Either way, with an EmbeddingSet you can create meaningful interactive charts.

emb.plot_interactive('man', 'woman')

We can also retreive embeddings from the embeddingset.

emb['king']

Remember the operations we did before? We can also do that on these sets!

new_emb = emb | (emb['king'] - emb['queen'])
new_emb.plot_interactive('man', 'woman')

Combining Charts

Often you'd like to compare the effect of a mapping. Since we make our interactive charts with altair we get a nice api to stack charts next to eachother.

orig_chart = emb.plot_interactive('man', 'woman')
new_chart = new_emb.plot_interactive('man', 'woman')
orig_chart | new_chart

You may have noticed that these charts appear in the documentation, fully interactively. This is another nice feature of Altair, the charts can be serialized in a json format and hosted on the web.

More Transformation

But there are more transformations that we might visualise. Let's demonstrate two here.

from whatlies.transformers import Pca, Umap

orig_chart = emb.plot_interactive('man', 'woman')
pca_emb = emb.transform(Pca(2))
umap_emb = emb.transform(Umap(2))

The transform method is able to take a transformation, let's say pca(2) and this will change the embeddings in the set.
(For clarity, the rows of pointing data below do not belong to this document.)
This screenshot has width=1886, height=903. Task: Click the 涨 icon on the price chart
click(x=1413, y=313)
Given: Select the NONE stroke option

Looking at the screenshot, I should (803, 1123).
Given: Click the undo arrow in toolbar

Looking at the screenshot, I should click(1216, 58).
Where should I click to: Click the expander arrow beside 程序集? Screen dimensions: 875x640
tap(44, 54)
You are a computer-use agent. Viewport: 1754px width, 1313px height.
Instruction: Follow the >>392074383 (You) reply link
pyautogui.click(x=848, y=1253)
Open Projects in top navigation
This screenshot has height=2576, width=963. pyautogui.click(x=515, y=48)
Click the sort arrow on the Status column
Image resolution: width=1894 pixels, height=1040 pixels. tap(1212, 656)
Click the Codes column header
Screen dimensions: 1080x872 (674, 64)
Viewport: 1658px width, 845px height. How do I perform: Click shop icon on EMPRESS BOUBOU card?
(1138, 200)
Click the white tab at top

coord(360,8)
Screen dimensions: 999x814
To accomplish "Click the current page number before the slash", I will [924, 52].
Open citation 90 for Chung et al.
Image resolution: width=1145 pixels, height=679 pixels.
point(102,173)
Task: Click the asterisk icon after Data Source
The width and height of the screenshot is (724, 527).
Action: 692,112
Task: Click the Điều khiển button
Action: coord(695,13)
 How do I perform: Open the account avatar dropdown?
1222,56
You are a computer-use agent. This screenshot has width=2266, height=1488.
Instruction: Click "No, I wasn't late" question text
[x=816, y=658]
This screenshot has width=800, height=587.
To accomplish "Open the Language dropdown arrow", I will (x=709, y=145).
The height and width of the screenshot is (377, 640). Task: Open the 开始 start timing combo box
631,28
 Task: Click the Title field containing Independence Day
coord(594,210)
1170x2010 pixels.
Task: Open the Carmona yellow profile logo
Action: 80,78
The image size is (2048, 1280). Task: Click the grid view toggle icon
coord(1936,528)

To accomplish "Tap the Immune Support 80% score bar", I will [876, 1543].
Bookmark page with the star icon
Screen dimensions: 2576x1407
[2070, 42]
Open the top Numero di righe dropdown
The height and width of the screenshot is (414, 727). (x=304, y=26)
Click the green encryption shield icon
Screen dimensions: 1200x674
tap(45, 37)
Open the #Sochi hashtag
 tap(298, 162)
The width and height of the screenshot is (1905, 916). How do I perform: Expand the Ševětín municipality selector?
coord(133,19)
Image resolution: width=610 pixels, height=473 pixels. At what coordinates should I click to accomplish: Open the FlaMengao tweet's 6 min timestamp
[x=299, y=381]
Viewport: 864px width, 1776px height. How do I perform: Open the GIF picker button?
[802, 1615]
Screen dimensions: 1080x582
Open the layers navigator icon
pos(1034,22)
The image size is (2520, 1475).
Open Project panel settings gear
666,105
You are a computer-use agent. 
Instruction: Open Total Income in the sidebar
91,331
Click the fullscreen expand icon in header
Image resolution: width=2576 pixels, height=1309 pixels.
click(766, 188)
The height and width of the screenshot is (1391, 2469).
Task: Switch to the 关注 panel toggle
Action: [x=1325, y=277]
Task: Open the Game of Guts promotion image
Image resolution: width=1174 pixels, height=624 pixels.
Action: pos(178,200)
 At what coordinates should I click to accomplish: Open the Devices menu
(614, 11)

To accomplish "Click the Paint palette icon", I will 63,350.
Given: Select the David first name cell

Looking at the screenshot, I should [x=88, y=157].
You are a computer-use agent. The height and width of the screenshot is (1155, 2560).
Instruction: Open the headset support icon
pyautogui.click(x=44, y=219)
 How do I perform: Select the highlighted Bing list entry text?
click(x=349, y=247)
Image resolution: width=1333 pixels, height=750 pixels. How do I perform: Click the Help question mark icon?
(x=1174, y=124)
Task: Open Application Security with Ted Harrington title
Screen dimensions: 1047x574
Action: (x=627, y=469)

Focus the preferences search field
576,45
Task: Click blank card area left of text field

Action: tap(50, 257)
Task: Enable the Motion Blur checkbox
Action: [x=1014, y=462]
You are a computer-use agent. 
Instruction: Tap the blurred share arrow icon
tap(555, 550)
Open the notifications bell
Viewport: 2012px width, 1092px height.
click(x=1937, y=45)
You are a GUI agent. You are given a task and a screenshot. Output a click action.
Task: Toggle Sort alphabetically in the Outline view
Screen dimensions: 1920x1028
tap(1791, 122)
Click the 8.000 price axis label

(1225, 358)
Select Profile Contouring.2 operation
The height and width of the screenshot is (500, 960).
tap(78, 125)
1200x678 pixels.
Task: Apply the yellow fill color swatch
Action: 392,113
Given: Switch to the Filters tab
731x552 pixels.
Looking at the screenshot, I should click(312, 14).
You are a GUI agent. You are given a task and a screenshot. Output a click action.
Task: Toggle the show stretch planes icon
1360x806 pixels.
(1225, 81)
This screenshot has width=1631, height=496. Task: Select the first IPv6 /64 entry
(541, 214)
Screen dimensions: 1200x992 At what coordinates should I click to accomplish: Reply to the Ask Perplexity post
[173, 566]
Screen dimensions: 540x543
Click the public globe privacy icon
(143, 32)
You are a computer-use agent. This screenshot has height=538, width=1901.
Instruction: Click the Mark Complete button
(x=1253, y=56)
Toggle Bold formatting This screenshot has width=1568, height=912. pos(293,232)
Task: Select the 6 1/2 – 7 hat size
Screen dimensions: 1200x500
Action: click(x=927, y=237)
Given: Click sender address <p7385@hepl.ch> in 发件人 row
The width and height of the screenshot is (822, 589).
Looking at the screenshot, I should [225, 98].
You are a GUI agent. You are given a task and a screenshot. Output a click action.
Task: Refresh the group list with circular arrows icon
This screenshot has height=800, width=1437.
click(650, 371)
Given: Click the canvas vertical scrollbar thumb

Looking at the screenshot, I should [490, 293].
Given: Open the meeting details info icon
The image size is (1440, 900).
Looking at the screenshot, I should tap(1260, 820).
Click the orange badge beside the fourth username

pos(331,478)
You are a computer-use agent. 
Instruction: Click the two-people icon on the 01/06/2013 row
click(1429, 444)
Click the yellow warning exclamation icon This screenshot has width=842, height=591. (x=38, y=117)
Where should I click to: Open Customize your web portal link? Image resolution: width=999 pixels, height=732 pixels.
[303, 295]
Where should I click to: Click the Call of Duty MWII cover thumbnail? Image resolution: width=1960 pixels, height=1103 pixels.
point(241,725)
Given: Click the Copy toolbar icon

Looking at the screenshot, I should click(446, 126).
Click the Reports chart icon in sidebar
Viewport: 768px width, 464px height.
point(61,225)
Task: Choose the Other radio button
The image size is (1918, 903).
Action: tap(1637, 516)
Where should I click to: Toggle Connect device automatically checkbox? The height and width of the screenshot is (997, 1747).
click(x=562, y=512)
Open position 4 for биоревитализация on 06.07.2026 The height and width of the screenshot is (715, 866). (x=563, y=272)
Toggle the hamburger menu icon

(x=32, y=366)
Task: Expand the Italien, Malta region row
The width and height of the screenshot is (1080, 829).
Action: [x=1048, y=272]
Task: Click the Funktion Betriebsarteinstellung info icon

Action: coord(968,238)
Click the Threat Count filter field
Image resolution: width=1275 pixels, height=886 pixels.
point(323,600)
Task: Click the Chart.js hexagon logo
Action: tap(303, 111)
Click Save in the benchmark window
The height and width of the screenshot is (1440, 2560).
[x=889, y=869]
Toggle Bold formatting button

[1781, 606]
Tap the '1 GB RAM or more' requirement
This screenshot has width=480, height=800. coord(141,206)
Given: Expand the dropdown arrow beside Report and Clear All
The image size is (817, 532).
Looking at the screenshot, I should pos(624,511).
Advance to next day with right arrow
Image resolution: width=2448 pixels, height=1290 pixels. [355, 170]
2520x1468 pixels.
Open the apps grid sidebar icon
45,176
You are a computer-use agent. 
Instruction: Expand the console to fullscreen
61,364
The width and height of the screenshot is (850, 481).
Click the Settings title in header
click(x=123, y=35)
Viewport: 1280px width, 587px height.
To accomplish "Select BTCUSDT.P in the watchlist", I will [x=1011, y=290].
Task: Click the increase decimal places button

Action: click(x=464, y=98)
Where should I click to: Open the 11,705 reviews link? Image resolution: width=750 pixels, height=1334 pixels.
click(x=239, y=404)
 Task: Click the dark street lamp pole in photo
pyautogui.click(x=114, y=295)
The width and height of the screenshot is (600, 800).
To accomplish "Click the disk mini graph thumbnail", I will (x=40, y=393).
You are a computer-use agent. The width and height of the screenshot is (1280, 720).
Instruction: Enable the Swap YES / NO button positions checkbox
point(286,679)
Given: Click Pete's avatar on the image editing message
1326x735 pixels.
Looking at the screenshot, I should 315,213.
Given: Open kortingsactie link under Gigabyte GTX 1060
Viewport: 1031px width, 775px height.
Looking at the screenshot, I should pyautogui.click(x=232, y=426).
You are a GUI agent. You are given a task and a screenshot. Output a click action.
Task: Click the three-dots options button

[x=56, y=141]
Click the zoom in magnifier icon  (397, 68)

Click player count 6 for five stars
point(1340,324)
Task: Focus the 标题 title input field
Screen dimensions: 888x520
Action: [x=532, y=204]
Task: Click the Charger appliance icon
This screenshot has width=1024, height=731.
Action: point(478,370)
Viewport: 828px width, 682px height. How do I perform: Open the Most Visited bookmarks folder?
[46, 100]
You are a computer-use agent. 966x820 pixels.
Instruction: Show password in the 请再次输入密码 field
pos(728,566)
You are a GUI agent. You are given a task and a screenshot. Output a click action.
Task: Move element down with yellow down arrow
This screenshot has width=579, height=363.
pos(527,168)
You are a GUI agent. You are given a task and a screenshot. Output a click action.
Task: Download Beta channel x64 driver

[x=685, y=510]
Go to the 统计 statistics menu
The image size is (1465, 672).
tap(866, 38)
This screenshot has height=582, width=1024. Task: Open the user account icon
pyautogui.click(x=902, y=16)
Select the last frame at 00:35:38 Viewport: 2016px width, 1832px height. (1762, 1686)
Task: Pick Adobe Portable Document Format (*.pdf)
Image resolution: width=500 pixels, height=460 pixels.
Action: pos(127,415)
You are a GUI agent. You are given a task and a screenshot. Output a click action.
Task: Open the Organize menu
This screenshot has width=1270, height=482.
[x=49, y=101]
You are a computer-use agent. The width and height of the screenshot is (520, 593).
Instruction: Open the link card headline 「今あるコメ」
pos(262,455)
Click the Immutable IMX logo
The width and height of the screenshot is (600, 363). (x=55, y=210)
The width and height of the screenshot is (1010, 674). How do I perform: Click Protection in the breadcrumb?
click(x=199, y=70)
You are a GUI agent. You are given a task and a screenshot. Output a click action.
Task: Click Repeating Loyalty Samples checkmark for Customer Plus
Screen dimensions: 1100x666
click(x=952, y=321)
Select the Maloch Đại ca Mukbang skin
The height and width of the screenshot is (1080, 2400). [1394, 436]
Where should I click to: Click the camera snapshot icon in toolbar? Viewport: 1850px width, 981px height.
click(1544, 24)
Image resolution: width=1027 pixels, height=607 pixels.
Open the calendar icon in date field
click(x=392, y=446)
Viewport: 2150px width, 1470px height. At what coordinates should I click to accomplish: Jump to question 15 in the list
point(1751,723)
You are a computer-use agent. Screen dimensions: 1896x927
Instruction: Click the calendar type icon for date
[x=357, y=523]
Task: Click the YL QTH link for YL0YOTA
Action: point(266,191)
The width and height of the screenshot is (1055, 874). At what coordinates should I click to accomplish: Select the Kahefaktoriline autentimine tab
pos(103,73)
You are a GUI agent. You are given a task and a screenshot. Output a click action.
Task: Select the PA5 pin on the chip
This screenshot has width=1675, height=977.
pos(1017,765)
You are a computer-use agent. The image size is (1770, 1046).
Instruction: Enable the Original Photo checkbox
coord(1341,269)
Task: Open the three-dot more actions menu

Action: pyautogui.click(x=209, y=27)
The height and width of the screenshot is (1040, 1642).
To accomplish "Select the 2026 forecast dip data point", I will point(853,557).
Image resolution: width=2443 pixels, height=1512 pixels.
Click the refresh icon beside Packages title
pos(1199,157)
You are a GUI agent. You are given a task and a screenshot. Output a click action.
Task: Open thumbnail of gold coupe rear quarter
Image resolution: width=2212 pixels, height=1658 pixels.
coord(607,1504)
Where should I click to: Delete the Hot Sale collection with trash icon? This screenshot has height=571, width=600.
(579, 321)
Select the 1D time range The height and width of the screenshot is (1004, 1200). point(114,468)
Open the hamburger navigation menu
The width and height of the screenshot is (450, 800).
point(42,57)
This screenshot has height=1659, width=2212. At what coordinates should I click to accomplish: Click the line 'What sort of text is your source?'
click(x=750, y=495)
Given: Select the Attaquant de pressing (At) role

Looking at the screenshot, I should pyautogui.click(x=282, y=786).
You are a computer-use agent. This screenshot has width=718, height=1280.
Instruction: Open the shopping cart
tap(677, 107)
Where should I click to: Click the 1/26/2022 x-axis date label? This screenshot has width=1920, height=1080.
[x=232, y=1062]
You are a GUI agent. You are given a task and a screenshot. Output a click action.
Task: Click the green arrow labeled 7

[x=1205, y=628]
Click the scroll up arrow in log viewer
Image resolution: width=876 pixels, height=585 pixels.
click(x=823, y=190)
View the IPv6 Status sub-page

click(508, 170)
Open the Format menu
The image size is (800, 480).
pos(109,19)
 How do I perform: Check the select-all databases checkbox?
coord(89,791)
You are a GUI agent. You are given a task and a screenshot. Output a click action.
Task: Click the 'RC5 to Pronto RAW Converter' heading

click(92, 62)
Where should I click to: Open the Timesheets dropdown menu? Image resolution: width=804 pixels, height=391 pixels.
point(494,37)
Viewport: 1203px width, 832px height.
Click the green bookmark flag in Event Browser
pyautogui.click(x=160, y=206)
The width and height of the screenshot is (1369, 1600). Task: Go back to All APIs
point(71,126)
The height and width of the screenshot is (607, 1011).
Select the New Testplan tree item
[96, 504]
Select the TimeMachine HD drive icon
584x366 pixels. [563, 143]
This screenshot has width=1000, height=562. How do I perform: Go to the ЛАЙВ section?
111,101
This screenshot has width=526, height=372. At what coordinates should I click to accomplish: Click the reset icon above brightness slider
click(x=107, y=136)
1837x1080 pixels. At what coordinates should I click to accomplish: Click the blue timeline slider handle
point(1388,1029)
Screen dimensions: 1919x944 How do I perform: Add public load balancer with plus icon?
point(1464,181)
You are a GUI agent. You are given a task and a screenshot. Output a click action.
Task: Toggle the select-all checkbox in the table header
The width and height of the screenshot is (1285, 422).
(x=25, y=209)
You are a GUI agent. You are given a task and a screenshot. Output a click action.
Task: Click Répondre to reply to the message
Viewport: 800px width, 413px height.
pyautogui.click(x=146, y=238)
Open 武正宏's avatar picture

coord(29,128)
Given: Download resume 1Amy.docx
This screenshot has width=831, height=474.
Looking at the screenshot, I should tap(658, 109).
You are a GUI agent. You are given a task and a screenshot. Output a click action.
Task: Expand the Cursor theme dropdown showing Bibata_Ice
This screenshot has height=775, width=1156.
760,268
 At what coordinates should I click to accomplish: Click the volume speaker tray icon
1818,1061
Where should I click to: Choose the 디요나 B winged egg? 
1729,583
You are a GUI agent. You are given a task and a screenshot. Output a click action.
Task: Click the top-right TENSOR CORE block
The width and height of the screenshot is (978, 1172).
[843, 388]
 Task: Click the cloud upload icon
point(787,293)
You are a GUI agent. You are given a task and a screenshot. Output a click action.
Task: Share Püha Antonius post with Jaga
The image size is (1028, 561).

It might also create new embeddings. In case of pca(2) it will also add two embeddings which represent the principal components. This is nice because that means that we can plot along those axes.

plot_pca = pca_emb.plot_interactive()
plot_umap = umap_emb.plot_interactive()
plot_pca | plot_umap

Adding Color to the Charts

Sometimes it might be helpful to add color to the charts. In these situations we first need to add a property to the embeddings in the embeddingset. This property can then be picked up by a chart in order to make a subset stand out from the rest of the group.

from whatlies.language import SpacyLanguage
from whatlies.transformers import Pca

words = ["prince", "princess", "nurse", "doctor", "banker", "man", "woman",
         "cousin", "neice", "king", "queen", "dude", "guy", "gal", "fire",
         "dog", "cat", "mouse", "red", "blue", "green", "yellow", "water",
         "person", "family", "brother", "sister"]

colors = ["red", "blue",  "green", "yellow"]

lang = SpacyLanguage("en_core_web_md")

# Notice the `assign` method, this is where we assign the `is_color` property
# to each embedding in the embeddingset based on the "name".
embset = (lang[words]
            .transform(Pca(2))
            .assign(is_color=lambda e: e.name in colors))
embset.plot_interactive(color="is_color")

Using an Interactive Brush

We can also choose to use plot_hover instead of plot_interactive. The hover chart cannot zoom in/out but it does allow you to draw a box to make a subselection. This can be very useful when you're trying to get an overview of a cluster of embeddings.

from whatlies.language import SpacyLanguage
from whatlies.transformers import Pca

words = ["prince", "princess", "nurse", "doctor", "banker", "man", "woman",
         "cousin", "neice", "king", "queen", "dude", "guy", "gal", "fire",
         "dog", "cat", "mouse", "red", "blue", "green", "yellow", "water",
         "person", "family", "brother", "sister"]

colors = ["red", "blue",  "green", "yellow"]

lang = SpacyLanguage("en_core_web_md")
embset = (lang[words]
            .transform(Pca(2))
            .assign(is_color=lambda e: e.name in colors))
embset.plot_brush(n_show=15, color="is_color")

Large Matrix Visualisations

If you're up for it, you can draw large matrices of charts too.

from whatlies.language import SpacyLanguage
from whatlies.transformers import Pca

words = ["prince", "princess", "nurse", "doctor", "banker", "man", "woman",
         "cousin", "neice", "king", "queen", "dude", "guy", "gal", "fire",
         "dog", "cat", "mouse", "red", "blue", "green", "yellow", "water",
         "person", "family", "brother", "sister"]

lang = SpacyLanguage("en_core_web_md")
lang[words].transform(Pca(2)).plot_interactive_matrix(0, 1, 2)

Zoom in on that chart. Don't forget to click and drag. Can we interpret the components?